Can you give the rows below again, with every "Screen dimensions" swapped for "Display size" and nothing else changed?
[BEGIN]
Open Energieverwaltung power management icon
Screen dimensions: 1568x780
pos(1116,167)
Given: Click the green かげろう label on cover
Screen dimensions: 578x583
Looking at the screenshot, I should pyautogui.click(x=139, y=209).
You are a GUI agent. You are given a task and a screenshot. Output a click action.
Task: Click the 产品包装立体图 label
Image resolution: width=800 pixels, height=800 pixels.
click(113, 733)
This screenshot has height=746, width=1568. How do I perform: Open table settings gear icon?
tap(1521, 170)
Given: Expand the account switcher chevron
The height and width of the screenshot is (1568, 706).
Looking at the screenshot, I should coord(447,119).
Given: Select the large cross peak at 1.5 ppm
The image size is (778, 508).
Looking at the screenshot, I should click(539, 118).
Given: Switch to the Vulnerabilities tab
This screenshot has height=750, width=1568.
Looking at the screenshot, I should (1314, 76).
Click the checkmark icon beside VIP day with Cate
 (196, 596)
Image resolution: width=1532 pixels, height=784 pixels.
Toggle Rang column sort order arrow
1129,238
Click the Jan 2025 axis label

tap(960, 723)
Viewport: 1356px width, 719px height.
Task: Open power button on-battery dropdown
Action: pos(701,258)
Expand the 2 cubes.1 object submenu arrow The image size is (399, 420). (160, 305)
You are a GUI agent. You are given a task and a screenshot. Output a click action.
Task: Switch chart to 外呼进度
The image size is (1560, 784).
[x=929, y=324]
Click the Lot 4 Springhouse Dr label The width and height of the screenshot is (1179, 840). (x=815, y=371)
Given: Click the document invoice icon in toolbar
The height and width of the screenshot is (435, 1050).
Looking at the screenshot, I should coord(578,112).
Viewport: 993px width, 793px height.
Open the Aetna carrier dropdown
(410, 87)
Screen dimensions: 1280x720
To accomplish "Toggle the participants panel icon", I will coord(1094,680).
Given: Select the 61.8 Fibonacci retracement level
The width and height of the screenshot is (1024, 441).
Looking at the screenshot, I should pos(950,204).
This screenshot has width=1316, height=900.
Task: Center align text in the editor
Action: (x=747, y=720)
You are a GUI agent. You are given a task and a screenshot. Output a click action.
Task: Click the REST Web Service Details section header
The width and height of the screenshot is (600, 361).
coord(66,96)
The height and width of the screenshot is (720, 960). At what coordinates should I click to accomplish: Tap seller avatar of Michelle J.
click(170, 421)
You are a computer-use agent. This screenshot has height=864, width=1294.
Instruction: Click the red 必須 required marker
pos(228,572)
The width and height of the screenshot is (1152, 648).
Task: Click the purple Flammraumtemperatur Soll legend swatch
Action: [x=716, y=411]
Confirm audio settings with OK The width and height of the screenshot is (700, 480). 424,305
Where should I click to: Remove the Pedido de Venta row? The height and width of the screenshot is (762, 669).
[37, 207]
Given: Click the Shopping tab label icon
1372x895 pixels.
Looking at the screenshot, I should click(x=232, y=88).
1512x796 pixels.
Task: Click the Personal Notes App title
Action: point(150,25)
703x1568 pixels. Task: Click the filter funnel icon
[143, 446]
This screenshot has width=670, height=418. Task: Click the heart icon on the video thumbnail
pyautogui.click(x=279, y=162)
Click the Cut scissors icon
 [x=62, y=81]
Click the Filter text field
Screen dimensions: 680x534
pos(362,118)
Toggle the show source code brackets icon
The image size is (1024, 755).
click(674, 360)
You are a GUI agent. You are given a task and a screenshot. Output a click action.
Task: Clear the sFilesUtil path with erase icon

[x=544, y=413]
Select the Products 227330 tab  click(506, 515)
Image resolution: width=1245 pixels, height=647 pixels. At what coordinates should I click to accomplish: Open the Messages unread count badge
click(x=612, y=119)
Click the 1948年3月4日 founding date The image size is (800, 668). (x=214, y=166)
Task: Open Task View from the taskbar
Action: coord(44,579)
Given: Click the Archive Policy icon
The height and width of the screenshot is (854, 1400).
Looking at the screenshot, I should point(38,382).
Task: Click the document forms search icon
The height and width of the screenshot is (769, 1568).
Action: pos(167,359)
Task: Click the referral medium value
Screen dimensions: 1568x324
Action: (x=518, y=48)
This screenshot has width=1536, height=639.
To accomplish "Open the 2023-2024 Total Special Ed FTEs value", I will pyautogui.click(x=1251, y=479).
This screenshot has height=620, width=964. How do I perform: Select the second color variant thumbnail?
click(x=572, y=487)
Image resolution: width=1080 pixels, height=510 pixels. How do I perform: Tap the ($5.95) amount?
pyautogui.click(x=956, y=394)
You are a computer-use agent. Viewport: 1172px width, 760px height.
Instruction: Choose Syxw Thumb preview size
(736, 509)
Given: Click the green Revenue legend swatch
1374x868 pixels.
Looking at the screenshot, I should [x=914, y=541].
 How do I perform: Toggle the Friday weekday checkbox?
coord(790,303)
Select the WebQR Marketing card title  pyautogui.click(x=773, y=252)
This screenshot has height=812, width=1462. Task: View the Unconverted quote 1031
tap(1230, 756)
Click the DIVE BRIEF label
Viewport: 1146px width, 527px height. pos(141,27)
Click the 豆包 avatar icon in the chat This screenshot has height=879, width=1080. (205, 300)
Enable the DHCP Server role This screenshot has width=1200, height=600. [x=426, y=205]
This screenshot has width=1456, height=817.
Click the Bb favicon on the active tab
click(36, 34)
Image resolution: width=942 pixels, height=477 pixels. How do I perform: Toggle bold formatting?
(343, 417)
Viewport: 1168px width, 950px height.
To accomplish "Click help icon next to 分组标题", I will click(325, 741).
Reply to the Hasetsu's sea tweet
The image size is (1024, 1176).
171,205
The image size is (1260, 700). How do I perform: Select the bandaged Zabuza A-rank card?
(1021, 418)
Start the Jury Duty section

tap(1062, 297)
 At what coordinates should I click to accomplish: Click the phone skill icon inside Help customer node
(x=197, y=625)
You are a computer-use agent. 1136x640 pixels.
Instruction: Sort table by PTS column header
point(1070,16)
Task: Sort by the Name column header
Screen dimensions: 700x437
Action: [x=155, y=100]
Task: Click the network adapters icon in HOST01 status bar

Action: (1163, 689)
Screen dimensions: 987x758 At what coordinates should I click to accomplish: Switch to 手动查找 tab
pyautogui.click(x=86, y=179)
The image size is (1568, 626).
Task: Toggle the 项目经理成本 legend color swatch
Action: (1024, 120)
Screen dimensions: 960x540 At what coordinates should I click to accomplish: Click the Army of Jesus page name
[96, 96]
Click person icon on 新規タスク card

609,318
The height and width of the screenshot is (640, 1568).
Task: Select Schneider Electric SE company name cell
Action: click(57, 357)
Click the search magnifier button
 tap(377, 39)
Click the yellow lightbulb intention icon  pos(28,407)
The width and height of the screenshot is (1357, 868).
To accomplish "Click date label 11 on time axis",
[END]
(THE RESULT):
Open Energieverwaltung power management icon
Display size: 1568x780
pos(1116,167)
Given: Click the green かげろう label on cover
Display size: 578x583
Looking at the screenshot, I should pyautogui.click(x=139, y=209).
You are a GUI agent. You are given a task and a screenshot. Output a click action.
Task: Click the 产品包装立体图 label
Image resolution: width=800 pixels, height=800 pixels.
click(113, 733)
This screenshot has height=746, width=1568. How do I perform: Open table settings gear icon?
tap(1521, 170)
Given: Expand the account switcher chevron
The height and width of the screenshot is (1568, 706).
Looking at the screenshot, I should coord(447,119).
Given: Select the large cross peak at 1.5 ppm
The image size is (778, 508).
Looking at the screenshot, I should click(539, 118).
Given: Switch to the Vulnerabilities tab
This screenshot has height=750, width=1568.
Looking at the screenshot, I should (1314, 76).
Click the checkmark icon beside VIP day with Cate
 (196, 596)
Image resolution: width=1532 pixels, height=784 pixels.
Toggle Rang column sort order arrow
1129,238
Click the Jan 2025 axis label

tap(960, 723)
Viewport: 1356px width, 719px height.
Task: Open power button on-battery dropdown
Action: pos(701,258)
Expand the 2 cubes.1 object submenu arrow The image size is (399, 420). (160, 305)
You are a GUI agent. You are given a task and a screenshot. Output a click action.
Task: Switch chart to 外呼进度
The image size is (1560, 784).
[x=929, y=324]
Click the Lot 4 Springhouse Dr label The width and height of the screenshot is (1179, 840). (x=815, y=371)
Given: Click the document invoice icon in toolbar
The height and width of the screenshot is (435, 1050).
Looking at the screenshot, I should coord(578,112).
Viewport: 993px width, 793px height.
Open the Aetna carrier dropdown
(410, 87)
Display size: 1280x720
To accomplish "Toggle the participants panel icon", I will coord(1094,680).
Given: Select the 61.8 Fibonacci retracement level
The width and height of the screenshot is (1024, 441).
Looking at the screenshot, I should pos(950,204).
This screenshot has width=1316, height=900.
Task: Center align text in the editor
Action: (x=747, y=720)
You are a GUI agent. You are given a task and a screenshot. Output a click action.
Task: Click the REST Web Service Details section header
The width and height of the screenshot is (600, 361).
coord(66,96)
The height and width of the screenshot is (720, 960). At what coordinates should I click to accomplish: Tap seller avatar of Michelle J.
click(170, 421)
You are a computer-use agent. This screenshot has height=864, width=1294.
Instruction: Click the red 必須 required marker
pos(228,572)
The width and height of the screenshot is (1152, 648).
Task: Click the purple Flammraumtemperatur Soll legend swatch
Action: [x=716, y=411]
Confirm audio settings with OK The width and height of the screenshot is (700, 480). 424,305
Where should I click to: Remove the Pedido de Venta row? The height and width of the screenshot is (762, 669).
[37, 207]
Given: Click the Shopping tab label icon
1372x895 pixels.
Looking at the screenshot, I should click(x=232, y=88).
1512x796 pixels.
Task: Click the Personal Notes App title
Action: point(150,25)
703x1568 pixels. Task: Click the filter funnel icon
[143, 446]
This screenshot has width=670, height=418. Task: Click the heart icon on the video thumbnail
pyautogui.click(x=279, y=162)
Click the Cut scissors icon
 [x=62, y=81]
Click the Filter text field
Display size: 680x534
pos(362,118)
Toggle the show source code brackets icon
The image size is (1024, 755).
click(674, 360)
You are a GUI agent. You are given a task and a screenshot. Output a click action.
Task: Clear the sFilesUtil path with erase icon

[x=544, y=413]
Select the Products 227330 tab  click(506, 515)
Image resolution: width=1245 pixels, height=647 pixels. At what coordinates should I click to accomplish: Open the Messages unread count badge
click(x=612, y=119)
Click the 1948年3月4日 founding date The image size is (800, 668). (x=214, y=166)
Task: Open Task View from the taskbar
Action: coord(44,579)
Given: Click the Archive Policy icon
The height and width of the screenshot is (854, 1400).
Looking at the screenshot, I should point(38,382).
Task: Click the document forms search icon
The height and width of the screenshot is (769, 1568).
Action: pos(167,359)
Task: Click the referral medium value
Display size: 1568x324
Action: (x=518, y=48)
This screenshot has width=1536, height=639.
To accomplish "Open the 2023-2024 Total Special Ed FTEs value", I will pyautogui.click(x=1251, y=479).
This screenshot has height=620, width=964. How do I perform: Select the second color variant thumbnail?
click(x=572, y=487)
Image resolution: width=1080 pixels, height=510 pixels. How do I perform: Tap the ($5.95) amount?
pyautogui.click(x=956, y=394)
You are a computer-use agent. Viewport: 1172px width, 760px height.
Instruction: Choose Syxw Thumb preview size
(736, 509)
Given: Click the green Revenue legend swatch
1374x868 pixels.
Looking at the screenshot, I should [x=914, y=541].
 How do I perform: Toggle the Friday weekday checkbox?
coord(790,303)
Select the WebQR Marketing card title  pyautogui.click(x=773, y=252)
This screenshot has height=812, width=1462. Task: View the Unconverted quote 1031
tap(1230, 756)
Click the DIVE BRIEF label
Viewport: 1146px width, 527px height. pos(141,27)
Click the 豆包 avatar icon in the chat This screenshot has height=879, width=1080. (205, 300)
Enable the DHCP Server role This screenshot has width=1200, height=600. [x=426, y=205]
This screenshot has width=1456, height=817.
Click the Bb favicon on the active tab
click(36, 34)
Image resolution: width=942 pixels, height=477 pixels. How do I perform: Toggle bold formatting?
(343, 417)
Viewport: 1168px width, 950px height.
To accomplish "Click help icon next to 分组标题", I will click(325, 741).
Reply to the Hasetsu's sea tweet
The image size is (1024, 1176).
171,205
The image size is (1260, 700). How do I perform: Select the bandaged Zabuza A-rank card?
(1021, 418)
Start the Jury Duty section

tap(1062, 297)
 At what coordinates should I click to accomplish: Click the phone skill icon inside Help customer node
(x=197, y=625)
You are a computer-use agent. 1136x640 pixels.
Instruction: Sort table by PTS column header
point(1070,16)
Task: Sort by the Name column header
Display size: 700x437
Action: [x=155, y=100]
Task: Click the network adapters icon in HOST01 status bar

Action: (1163, 689)
Display size: 987x758 At what coordinates should I click to accomplish: Switch to 手动查找 tab
pyautogui.click(x=86, y=179)
The image size is (1568, 626).
Task: Toggle the 项目经理成本 legend color swatch
Action: (1024, 120)
Display size: 960x540 At what coordinates should I click to accomplish: Click the Army of Jesus page name
[96, 96]
Click person icon on 新規タスク card

609,318
The height and width of the screenshot is (640, 1568).
Task: Select Schneider Electric SE company name cell
Action: click(57, 357)
Click the search magnifier button
 tap(377, 39)
Click the yellow lightbulb intention icon  pos(28,407)
The width and height of the screenshot is (1357, 868).
To accomplish "Click date label 11 on time axis",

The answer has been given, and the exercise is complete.